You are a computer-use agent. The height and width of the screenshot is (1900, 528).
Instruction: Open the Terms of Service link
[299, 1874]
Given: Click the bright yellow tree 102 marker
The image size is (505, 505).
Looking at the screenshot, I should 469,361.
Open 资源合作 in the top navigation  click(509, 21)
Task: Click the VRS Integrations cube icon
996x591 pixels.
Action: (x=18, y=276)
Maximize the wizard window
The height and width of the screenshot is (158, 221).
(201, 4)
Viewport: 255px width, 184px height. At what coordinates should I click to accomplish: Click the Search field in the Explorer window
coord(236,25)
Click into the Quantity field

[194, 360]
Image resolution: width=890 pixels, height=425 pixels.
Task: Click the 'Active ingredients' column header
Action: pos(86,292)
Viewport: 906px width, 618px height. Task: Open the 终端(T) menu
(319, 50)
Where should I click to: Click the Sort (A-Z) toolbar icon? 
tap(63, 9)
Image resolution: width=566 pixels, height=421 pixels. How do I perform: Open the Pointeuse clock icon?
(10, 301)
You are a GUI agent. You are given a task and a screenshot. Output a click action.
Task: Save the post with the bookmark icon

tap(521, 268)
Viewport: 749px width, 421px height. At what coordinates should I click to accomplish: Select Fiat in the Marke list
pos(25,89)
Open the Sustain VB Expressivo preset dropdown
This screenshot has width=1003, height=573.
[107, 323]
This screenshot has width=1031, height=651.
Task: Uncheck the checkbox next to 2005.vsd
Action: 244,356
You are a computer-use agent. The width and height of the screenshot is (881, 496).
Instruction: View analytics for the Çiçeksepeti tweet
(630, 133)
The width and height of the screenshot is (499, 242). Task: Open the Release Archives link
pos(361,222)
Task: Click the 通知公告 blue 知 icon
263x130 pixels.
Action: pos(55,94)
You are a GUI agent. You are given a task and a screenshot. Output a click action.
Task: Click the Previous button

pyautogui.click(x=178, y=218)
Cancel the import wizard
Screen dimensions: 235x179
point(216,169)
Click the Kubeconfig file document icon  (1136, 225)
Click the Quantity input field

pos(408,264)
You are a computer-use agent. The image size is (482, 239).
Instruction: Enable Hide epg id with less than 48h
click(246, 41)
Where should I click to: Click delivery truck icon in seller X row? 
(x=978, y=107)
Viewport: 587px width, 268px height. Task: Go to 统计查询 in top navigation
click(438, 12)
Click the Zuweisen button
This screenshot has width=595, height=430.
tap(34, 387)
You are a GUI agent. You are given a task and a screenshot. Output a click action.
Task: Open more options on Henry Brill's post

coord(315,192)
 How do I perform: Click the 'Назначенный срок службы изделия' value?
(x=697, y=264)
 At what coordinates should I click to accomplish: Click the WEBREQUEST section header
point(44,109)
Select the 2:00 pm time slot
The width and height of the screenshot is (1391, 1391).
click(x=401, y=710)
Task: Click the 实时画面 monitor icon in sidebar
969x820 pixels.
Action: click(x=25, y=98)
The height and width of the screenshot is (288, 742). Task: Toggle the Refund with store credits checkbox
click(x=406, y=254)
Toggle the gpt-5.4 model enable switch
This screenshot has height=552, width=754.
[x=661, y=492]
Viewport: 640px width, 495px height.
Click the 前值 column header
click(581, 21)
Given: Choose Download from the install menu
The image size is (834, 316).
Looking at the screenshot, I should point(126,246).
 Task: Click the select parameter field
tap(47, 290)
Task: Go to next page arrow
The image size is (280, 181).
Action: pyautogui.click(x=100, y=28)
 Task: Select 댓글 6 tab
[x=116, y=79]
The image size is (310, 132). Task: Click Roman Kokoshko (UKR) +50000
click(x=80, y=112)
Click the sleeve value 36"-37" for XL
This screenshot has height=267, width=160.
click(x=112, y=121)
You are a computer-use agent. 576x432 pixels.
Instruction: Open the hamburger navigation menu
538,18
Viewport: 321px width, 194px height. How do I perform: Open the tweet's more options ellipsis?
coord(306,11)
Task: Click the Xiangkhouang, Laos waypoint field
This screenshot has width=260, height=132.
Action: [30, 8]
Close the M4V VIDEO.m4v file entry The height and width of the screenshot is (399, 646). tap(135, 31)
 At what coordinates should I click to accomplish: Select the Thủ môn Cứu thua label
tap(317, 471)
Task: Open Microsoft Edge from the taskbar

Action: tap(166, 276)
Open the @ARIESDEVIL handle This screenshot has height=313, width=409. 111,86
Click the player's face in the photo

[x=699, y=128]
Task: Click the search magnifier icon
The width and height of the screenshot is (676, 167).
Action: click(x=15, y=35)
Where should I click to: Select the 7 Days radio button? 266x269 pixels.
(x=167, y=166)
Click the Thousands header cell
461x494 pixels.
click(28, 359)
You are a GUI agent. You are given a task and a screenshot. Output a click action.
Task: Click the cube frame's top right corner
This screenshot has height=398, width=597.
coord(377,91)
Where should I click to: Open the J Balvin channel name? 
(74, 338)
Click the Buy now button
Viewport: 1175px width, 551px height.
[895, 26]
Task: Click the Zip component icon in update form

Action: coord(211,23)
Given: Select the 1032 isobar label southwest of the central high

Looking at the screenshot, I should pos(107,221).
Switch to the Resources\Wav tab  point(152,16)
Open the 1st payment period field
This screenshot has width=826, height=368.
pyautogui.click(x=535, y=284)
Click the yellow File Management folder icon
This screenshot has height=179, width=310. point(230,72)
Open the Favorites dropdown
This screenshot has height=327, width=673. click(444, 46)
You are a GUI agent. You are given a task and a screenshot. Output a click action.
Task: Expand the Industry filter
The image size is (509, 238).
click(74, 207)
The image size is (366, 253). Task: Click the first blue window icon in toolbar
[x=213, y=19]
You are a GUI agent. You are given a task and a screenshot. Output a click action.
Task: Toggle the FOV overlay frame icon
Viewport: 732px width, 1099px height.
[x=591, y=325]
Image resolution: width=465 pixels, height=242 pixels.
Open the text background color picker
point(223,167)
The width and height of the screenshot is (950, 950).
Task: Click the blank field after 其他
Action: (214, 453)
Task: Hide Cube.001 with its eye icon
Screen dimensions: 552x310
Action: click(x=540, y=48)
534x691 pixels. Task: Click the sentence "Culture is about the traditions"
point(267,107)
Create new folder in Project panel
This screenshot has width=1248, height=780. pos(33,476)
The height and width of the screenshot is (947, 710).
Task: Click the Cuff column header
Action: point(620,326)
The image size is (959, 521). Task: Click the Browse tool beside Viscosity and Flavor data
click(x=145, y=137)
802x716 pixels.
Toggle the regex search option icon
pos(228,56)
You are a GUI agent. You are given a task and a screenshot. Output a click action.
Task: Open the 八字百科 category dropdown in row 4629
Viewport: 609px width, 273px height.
○ ○ ○ ○ ○
» What the task asks
All lines of the material that contain the string "frame" are to be copied.

» Exercise result
Task: Click the cube frame's top right corner
Task: Toggle the FOV overlay frame icon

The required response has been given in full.